We’ve been working in the metaverse with some of our team and clients for about a year. The results have been good, and we’re planning to expand our use to most of the team and clients over the next year.
We began using the metaverse of work to collaborate better, communicate, and interact with our team members and clients. Remote work, which, as I wrote about in a previous post, is not virtual work, started to give us a sense of being further disconnected from our team and clients. Still, we also acknowledged the efficiencies of not having to be in-person to be able to do our work and serve our clients. Our team is digital and knowledge workers, so they can do their work from anywhere from a practical perspective. Remote has limitations around staying connected and engaged however that facilitated us implementing virtual work.
Our current metaverse of work stack consists of:
- Oculus (Hardware.)
- Horizon Workrooms (Team meetings and collaboration. Think team huddles.)
- Glue (Larger meetings like all-hands and town halls.)
- Immersed (Individual collaboration between team members such as pair programming.)
The different virtual spaces are that there are different spaces for different sizes and types of interactions, just like in the physical. You wouldn’t have a one-on-one meeting in an amphitheater in the physical world, so that you wouldn’t do it virtually either. Virtual spaces are designed to facilitate different experiences based on the number of people participating and the activities. Getting the space aligned with the type of interaction and experience is key to an excellent virtual work experience.
We continue to evaluate other virtual work tools and spaces and will almost certainly be using some different or new tools as we learn more, our needs change, and new tools become available.
The metaverse of work is in the very early stages. There will be improvements in every aspect, which will be one of the challenges. Companies need not get swept up in what is sure to be an avalanche of new tools. Experiment and evaluate, but don’t get caught thrashing in a never-ending perfect tool and virtual work stack chase. Just as there are many ways to configure a physical workspace and many remote work tools, so will there be for virtual work. The metaverse of work will be fast-moving, and companies who chase rather than be strategic and thoughtful will find themselves unhappy with their virtual work impact.

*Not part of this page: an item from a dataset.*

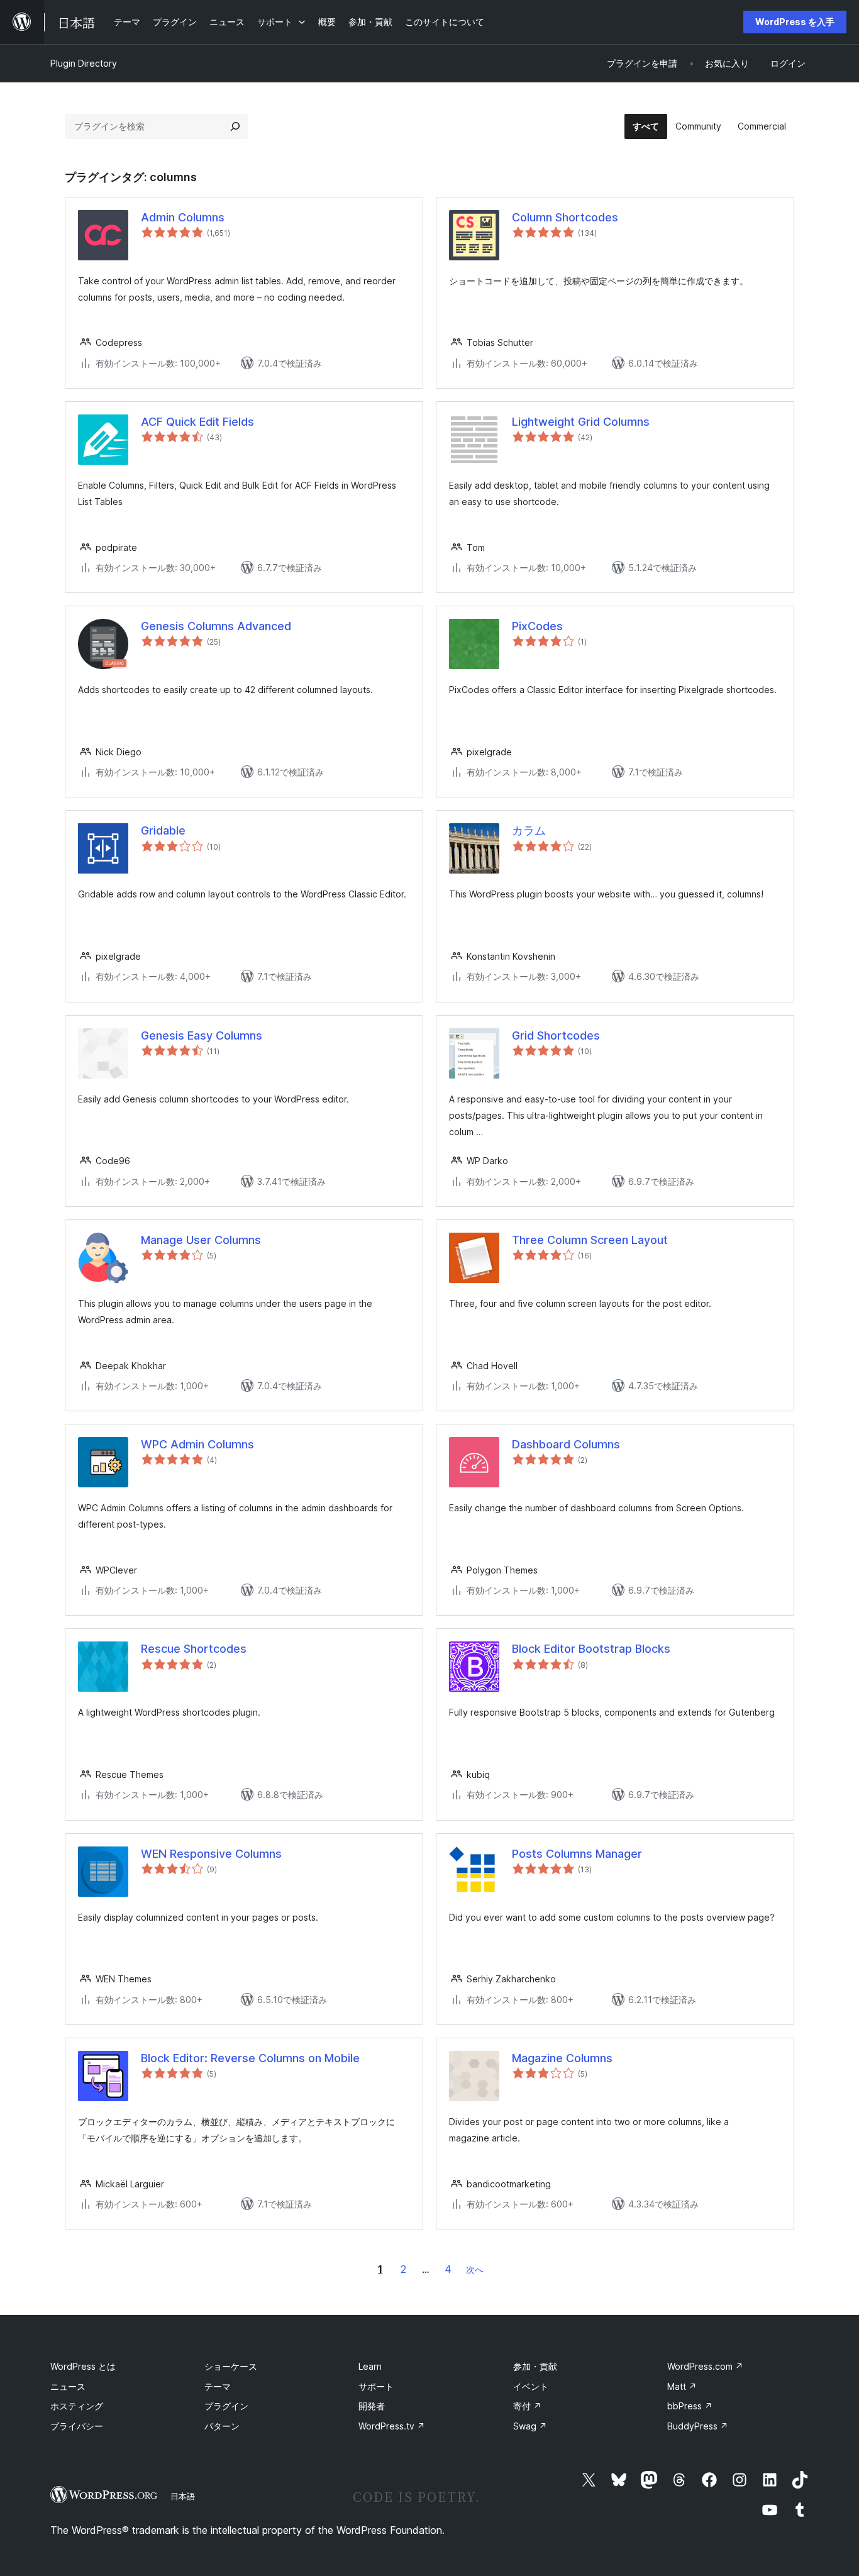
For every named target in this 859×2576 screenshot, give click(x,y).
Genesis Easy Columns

Ugh, I know I wrote strategic. The companies who are the most strategic about their approach to virtual will see the best success, just like everything else. Companies have to understand the needs and types of work their team members engage in to provide them with workspaces of any type to facilitate their best work. Work experience never should have been and certainly won’t be one size fits all in the future. The companies that can best align their strategic goals, culture, work, and team member work preferences with physical, remote, and virtual workspaces will thrive.